22 March 2021: Clinical Research
A Single-Center Observational Clinical Study on Factors Associated with Regional Cerebral Oxygen Saturation in Full-Term Newborn Infants During Birth TransitionWeiqiao Zhang 1ABCDEF* , Fei Ge 2ABCDEF* , Chaohui Lian 3ABCD , Ruiqiang Xia 3ABCD , Bing Zhang 3ABCDEFG*
Med Sci Monit 2021; 27:e928750
BACKGROUND: Hypoxic hypoperfusion injury in the brain is a cause of potential injury and even death in the growth period of newborns. Therefore, monitoring regional cerebral oxygen saturation (CrSO₂) during this period is particularly important. This observational clinical study from a single center aimed to investigate the factors associated with CrSO₂ in full-term newborn infants during birth transition.

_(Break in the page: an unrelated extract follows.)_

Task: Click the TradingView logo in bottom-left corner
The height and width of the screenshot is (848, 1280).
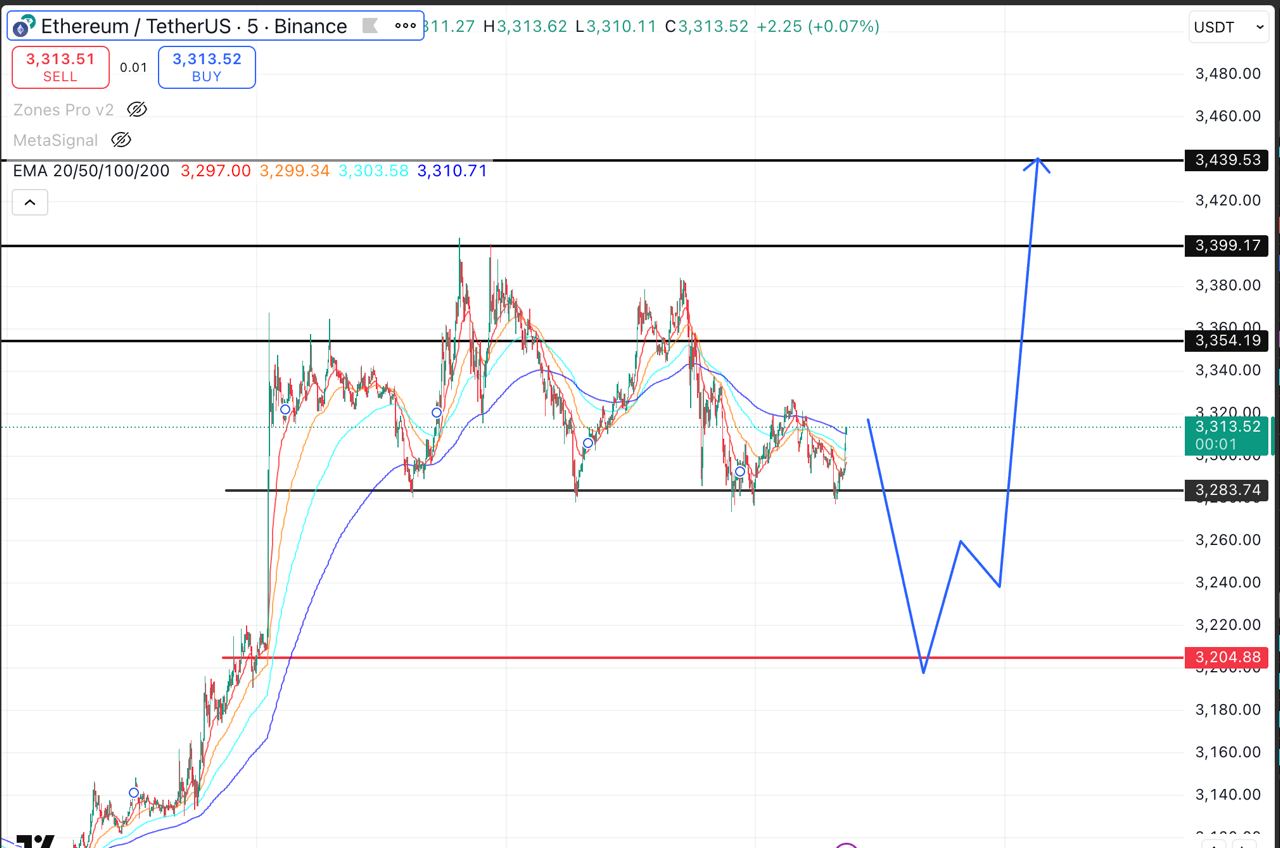Action: point(34,841)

MATERIAL AND METHODS: We enrolled 84 full-term newborn infants delivered by cesarean section. We started the stopwatch with the obstetrician clamping the newborns’ umbilical cords and recorded the values of newborns’ CrSO₂, pulse oxygen saturation (SpO₂), pulse rate (PR), end-tidal carbon dioxide (EtCO₂), and respiratory rate (RR) at 2 min, 5 min, and 10 min. We weighed the newborns before they left the operating room and used statistical methods to compare the correlation between each observation factor.
RESULTS: Pearson correlation coefficients between CrSO₂ and SpO₂ measured at 2 min, 5 min, and 10 min were 0.491, 0.599, and 0.587, respectively (P<0.01). Pearson correlation coefficients between CrSO₂ and EtCO₂ measured at 2 min, 5 min, and 10 min were –0.304, –0.443, and –0.243, respectively (P<0.05). Regardless of a newborn’s weight, PR, or RR, the correlation between any of those factors and the value of CrSO₂ measured at the corresponding time point had no significance (P>0.05).
CONCLUSIONS: This study showed a correlation between CrSO₂ and SpO₂ and CrSO₂ and EtCO₂ during birth transition of full-term infants delivered by elective cesarean section, but CrSO₂ had no significant correlation with neonatal weight, PR, or RR.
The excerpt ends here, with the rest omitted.